Les juifs belges vivent dans la crainte d’un nouvel attentat

Le Monde |


Un an après l’attaque contre le Musée juif de Bruxelles, certains juifs belges se plaignent de harcèlement et songent à quitter le pays.

Ils sont trois, rencontrés à des moments différents, à user de la même image: «Les juifs sont comme des canaris dans une mine. Quand ils s’en vont, un grand malheur s’annonce.» Un an après l’attaque contre le Musée juif de Bruxelles, sans doute commis par Mehdi Nemmouche, un islamiste radical français actuellement emprisonné, la communauté juive de Belgique se demande si elle doit partir ou rester.

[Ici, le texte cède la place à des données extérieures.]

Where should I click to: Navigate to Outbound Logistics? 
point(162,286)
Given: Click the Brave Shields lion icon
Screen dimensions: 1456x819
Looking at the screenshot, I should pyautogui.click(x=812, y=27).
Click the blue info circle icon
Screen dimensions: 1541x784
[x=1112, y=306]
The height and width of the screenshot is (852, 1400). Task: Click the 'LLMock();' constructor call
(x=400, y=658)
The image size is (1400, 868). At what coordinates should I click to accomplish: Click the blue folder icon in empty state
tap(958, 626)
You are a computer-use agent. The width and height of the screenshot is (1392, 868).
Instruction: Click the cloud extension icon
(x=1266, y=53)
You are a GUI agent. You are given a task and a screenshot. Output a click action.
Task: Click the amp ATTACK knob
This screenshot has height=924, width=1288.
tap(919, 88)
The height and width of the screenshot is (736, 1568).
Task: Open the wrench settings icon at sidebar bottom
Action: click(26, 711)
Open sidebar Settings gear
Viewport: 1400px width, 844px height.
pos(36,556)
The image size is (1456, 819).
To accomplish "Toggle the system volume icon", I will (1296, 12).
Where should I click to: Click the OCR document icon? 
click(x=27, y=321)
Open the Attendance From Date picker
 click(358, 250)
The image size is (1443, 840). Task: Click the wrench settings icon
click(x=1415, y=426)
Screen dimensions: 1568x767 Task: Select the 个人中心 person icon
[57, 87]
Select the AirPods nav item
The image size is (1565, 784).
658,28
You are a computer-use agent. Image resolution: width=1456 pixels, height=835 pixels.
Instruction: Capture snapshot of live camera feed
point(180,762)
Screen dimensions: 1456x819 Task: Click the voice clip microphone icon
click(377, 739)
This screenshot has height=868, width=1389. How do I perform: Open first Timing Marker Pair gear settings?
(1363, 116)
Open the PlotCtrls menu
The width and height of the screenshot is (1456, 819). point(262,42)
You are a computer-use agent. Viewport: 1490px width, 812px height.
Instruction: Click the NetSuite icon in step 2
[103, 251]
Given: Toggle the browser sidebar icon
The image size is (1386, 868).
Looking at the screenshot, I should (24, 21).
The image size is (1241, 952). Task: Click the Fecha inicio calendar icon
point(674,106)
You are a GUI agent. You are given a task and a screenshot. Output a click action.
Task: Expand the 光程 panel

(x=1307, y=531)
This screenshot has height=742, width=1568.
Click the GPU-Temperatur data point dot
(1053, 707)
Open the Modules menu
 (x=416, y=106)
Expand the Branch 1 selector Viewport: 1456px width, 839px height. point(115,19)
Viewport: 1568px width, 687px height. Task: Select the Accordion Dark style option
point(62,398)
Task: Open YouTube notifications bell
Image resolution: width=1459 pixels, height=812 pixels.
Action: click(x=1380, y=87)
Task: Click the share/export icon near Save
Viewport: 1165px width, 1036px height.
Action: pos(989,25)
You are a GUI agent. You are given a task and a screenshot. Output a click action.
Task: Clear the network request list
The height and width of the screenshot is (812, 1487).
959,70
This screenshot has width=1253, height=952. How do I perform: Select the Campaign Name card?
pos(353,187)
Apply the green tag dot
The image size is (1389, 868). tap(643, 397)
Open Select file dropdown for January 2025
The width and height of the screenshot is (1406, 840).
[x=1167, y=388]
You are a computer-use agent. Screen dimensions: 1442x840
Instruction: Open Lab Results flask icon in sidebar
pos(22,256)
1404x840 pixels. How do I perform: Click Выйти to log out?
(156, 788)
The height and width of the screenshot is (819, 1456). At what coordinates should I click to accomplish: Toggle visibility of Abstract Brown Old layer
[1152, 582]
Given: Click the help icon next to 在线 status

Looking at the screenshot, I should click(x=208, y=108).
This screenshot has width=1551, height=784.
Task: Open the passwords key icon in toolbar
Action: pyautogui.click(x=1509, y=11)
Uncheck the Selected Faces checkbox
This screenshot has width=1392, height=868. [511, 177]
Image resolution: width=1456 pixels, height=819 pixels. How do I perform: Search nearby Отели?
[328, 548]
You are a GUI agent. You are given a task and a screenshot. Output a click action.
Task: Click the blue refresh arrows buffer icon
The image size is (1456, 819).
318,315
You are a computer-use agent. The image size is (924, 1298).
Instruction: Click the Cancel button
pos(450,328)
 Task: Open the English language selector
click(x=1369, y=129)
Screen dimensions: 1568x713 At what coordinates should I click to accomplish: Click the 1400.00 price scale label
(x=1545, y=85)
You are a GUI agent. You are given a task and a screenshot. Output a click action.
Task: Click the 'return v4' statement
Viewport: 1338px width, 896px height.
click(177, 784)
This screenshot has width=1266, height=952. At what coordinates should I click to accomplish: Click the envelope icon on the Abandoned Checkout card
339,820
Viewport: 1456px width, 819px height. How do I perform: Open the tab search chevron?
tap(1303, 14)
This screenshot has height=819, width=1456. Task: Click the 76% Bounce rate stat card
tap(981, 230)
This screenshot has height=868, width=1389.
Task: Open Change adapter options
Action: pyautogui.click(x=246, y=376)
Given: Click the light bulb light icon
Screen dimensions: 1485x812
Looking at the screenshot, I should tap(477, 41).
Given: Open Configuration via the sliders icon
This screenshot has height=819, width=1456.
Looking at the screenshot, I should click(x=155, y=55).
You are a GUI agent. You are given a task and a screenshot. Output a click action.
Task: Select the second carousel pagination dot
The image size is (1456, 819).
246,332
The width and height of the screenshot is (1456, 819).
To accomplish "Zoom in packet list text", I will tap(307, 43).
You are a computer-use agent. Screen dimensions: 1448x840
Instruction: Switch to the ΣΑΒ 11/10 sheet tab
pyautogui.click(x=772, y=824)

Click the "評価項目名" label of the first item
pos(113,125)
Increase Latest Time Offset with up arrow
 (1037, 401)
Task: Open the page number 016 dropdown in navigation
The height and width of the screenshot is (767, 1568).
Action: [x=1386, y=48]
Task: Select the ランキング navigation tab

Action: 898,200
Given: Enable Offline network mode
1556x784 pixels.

On évoque quelque 500 personnes seulement qui auraient quitté le royaume, vers Israël ou ailleurs, sur une communauté de 35 000 membres. «Je ne connais toutefois pas une seule famille qui ne s’interroge pas», explique Joël Rubinfeld, le président de la Ligue belge contre l’antisémitisme.

Les récits inquiets abondent. Une étudiante de l’Université libre de Bruxelles demandant à prendre le nom de sa mère, celui de son père, «trop juif», lui valant d’être harcelée. Une lycéenne qui a dû quitter un établissement du quartier populaire de Laeken, dans le nord de la capitale, elle aussi victime d’attaques diverses: elle y était la dernière élève juive. Les W. d’Uccle, banlieue aisée de Bruxelles, ont enlevé leur nom de la porte d’entrée, ne veulent plus aller au magasin casher et ont placé leur cadet dans une école catholique. «Pour qu’il ne soit pas une cible, pour qu’il n’ait plus à passer entre quatre soldats armés surveillant l’école juive», dit Claire, sa maman.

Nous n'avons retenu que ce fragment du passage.